====== Data extract ======
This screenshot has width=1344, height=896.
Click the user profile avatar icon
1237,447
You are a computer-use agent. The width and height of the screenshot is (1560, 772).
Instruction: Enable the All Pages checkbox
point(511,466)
======
» Goal:
Please lay out every line of the items above as a Markdown table with the columns Row and Line, numbering each row and leaving out blank lines.

» Answer for this exercise:
| Row | Line |
|---|---|
| 1 | This screenshot has width=1344, height=896. |
| 2 | Click the user profile avatar icon |
| 3 | 1237,447 |
| 4 | You are a computer-use agent. The width and height of the screenshot is (1560, 772). |
| 5 | Instruction: Enable the All Pages checkbox |
| 6 | point(511,466) |